REQUIRED TASK
Starting at the line containing "Цитаты (1151, 679)" and ending with the line containing "Соревнования (62, 488)", reproduce the records with "Календарь" substituted by "Расписание". Leave everything else unchanged.

* start DATA SECTION *

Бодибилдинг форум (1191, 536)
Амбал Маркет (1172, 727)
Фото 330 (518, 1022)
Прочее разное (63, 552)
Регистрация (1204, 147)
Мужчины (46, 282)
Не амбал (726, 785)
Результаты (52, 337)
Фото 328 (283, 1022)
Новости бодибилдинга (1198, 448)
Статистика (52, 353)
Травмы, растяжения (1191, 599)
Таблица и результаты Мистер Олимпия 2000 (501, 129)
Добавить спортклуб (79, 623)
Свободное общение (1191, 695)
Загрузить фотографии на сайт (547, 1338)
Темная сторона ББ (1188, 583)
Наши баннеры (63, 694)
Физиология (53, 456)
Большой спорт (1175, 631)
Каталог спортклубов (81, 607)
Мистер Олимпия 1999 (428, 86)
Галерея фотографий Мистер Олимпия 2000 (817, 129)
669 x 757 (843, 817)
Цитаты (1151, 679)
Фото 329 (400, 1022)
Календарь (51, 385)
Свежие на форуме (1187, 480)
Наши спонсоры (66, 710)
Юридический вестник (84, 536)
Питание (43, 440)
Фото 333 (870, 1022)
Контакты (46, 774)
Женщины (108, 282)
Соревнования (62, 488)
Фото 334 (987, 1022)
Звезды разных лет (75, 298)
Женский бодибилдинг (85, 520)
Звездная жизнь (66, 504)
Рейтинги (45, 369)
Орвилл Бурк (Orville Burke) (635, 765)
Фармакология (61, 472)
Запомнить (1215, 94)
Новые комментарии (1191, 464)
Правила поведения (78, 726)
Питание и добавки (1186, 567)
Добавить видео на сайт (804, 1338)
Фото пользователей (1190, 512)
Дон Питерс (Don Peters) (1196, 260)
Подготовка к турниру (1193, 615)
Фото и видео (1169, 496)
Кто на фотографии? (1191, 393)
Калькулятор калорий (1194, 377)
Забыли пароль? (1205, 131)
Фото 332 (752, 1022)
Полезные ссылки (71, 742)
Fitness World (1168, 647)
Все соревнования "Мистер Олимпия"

* end DATA SECTION *

RESULT OF THE EXERCISE
Цитаты (1151, 679)
Фото 329 (400, 1022)
Расписание (51, 385)
Свежие на форуме (1187, 480)
Наши спонсоры (66, 710)
Юридический вестник (84, 536)
Питание (43, 440)
Фото 333 (870, 1022)
Контакты (46, 774)
Женщины (108, 282)
Соревнования (62, 488)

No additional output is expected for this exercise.